Review: Opera Mini
If you’re constantly on a poor Internet connection, your signal is terrible or you’ve got a data plan that’s very small, Opera Mini could be your lifesaver.
Opera Mini is one of the oldest extant mobile phone browsers. It’s been on Nokia’s Symbian handsets since the time of the N95 and was the only way to get a web page to function properly on Windows Mobile (thankfully Microsoft have learnt their lesson with Windows Phone 7). Since then, it’s found new life on platforms such as iOS and Android.
Opera Mini might look like any other browser when you’re zipping around the web, but don’t be fooled, it has a secret weapon: data compression.
Where most browsers will handle websites by sending hundreds of individual requests from your phone back and forth to a web server to get all of its content, using up valuable battery cycles as it goes, Opera Mini uses vast data centres to handle those requests and pushes the content to your phone. That’s better for your battery life – fewer requests means less processing power is needed – and it’s good for data consumption.

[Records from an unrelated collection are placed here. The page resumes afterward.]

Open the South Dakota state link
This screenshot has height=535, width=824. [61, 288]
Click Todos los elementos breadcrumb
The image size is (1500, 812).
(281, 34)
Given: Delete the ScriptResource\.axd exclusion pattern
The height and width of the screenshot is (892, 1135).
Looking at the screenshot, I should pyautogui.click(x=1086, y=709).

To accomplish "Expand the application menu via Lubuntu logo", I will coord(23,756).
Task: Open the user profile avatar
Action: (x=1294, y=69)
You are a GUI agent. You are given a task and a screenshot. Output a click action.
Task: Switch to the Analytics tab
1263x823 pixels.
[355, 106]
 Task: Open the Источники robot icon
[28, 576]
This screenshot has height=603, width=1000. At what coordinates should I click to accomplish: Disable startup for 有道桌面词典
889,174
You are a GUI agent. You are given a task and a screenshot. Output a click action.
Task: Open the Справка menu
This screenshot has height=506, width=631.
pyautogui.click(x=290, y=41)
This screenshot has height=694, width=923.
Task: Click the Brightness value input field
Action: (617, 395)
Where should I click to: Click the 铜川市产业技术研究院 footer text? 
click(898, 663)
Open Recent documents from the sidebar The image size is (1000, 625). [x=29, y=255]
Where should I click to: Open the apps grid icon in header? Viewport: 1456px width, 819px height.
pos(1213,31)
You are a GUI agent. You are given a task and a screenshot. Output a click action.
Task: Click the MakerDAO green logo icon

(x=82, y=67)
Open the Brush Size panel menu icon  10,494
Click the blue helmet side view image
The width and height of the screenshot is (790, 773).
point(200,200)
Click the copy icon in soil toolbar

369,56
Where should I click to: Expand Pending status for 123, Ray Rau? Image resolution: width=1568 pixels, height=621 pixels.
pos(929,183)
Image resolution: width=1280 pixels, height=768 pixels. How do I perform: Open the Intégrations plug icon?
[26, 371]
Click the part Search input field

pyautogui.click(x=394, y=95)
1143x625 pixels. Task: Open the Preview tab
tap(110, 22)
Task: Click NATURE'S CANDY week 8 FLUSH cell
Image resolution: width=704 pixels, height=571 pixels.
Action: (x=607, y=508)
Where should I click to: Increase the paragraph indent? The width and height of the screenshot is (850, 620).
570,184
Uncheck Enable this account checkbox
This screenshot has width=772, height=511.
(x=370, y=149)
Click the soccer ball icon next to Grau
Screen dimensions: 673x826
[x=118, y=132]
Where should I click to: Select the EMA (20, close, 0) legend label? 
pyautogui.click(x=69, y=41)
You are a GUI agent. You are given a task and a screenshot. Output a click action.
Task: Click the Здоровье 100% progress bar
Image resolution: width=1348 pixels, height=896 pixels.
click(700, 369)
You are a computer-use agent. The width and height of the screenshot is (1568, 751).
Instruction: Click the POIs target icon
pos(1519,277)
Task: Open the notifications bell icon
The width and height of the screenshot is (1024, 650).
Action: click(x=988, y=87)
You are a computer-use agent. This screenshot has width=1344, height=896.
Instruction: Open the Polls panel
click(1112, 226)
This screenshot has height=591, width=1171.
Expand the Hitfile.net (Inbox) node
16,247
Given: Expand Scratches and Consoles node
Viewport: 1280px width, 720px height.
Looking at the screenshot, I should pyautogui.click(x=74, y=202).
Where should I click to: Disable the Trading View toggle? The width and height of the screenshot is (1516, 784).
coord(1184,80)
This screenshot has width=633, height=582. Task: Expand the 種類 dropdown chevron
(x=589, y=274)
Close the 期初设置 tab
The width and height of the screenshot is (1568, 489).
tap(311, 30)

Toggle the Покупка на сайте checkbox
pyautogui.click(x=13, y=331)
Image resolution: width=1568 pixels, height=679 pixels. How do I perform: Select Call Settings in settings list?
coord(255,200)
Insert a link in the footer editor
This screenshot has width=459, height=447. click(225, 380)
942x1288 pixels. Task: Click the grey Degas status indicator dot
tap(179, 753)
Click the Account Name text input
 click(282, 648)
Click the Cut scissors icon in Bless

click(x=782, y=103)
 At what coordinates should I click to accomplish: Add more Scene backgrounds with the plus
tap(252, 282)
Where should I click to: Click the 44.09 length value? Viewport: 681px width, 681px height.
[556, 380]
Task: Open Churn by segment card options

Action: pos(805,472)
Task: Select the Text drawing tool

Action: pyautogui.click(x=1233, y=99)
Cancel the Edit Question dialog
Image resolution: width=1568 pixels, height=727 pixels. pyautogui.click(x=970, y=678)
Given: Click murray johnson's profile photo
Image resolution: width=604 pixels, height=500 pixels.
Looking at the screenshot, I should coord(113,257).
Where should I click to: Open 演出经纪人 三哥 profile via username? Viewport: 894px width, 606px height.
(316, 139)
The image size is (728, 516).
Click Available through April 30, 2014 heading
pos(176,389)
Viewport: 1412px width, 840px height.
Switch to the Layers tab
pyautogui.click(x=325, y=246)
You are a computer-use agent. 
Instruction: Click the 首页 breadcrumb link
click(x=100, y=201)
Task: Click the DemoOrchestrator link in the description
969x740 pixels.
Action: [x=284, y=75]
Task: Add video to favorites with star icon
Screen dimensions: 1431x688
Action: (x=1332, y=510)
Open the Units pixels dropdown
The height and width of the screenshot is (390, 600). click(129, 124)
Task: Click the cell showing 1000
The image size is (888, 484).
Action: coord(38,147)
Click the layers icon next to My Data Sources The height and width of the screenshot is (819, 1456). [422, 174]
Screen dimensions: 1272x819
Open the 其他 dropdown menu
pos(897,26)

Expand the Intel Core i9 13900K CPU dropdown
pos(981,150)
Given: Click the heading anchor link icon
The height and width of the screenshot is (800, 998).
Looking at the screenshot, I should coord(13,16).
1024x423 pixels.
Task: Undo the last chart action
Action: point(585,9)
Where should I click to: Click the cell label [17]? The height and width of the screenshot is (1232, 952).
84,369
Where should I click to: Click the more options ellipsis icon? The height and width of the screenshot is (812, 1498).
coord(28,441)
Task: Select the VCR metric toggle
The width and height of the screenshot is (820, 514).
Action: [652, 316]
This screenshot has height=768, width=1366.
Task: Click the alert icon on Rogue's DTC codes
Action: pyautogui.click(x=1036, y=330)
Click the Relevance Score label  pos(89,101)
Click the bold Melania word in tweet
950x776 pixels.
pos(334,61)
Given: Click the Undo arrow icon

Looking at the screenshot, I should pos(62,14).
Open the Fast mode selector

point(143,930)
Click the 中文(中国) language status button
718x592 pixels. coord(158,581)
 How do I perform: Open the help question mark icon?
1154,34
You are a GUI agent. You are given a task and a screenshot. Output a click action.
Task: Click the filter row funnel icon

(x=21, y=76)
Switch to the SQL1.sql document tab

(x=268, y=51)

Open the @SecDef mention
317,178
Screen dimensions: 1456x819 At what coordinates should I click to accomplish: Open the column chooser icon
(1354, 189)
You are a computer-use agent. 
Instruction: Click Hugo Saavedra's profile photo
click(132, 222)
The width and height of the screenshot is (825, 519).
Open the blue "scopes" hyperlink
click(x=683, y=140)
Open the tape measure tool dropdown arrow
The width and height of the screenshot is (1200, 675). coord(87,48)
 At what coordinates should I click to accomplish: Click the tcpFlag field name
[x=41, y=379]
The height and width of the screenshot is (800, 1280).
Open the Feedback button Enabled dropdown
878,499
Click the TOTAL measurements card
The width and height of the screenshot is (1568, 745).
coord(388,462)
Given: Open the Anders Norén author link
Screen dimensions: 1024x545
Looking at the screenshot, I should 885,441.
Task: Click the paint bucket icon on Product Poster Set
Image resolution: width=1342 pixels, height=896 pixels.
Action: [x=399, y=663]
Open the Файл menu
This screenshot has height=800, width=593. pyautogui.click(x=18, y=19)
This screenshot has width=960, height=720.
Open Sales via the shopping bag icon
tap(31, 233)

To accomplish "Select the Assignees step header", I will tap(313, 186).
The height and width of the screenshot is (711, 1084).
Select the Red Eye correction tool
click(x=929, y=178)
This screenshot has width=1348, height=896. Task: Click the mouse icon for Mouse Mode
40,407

In fact, Opera Mini’s method of sending data to your device is so efficient, it can cut up to 80 per cent of the data use when opening standard web pages.
There are downsides to using Opera however: while its data compression means you get full web pages for a slither of the data usage and can load pages even on poor connections, Opera Mini’s compression engine does slow down the time between pressing “Go” to open your site and the rendering of the page. Page loading can take quite a bit longer to complete than using the built-in browsers with the iPhone, iPad and Android devices. Some quirks to the way pages are displayed and handled can also mean interacting with forms and password fields can be a little cumbersome. The iOS version cannot be used as your primary browser, as it can on Android devices, due to the limitations of iOS, so it can be a case of juggling between windows. These aren’t major issues, but for those with short attention spans, it could ruffle your metaphorical feathers.
A few extra nice features have been thrown in to the browser too. Opera have included Opera Link, a synchronisation service that keeps all your bookmarks in sync with your PC or Mac. You can also adjust whether you want to be served full web pages or mobile versions of sites, something iOS’s Safari doesn’t allow to be configured.
The iOS version of Opera Mini is universal, running in native size on both iPhone and iPad, and the Android version is equally usable on both phones and tablets. It’s not perfect, but it’s free and it might just get you through a rough patch.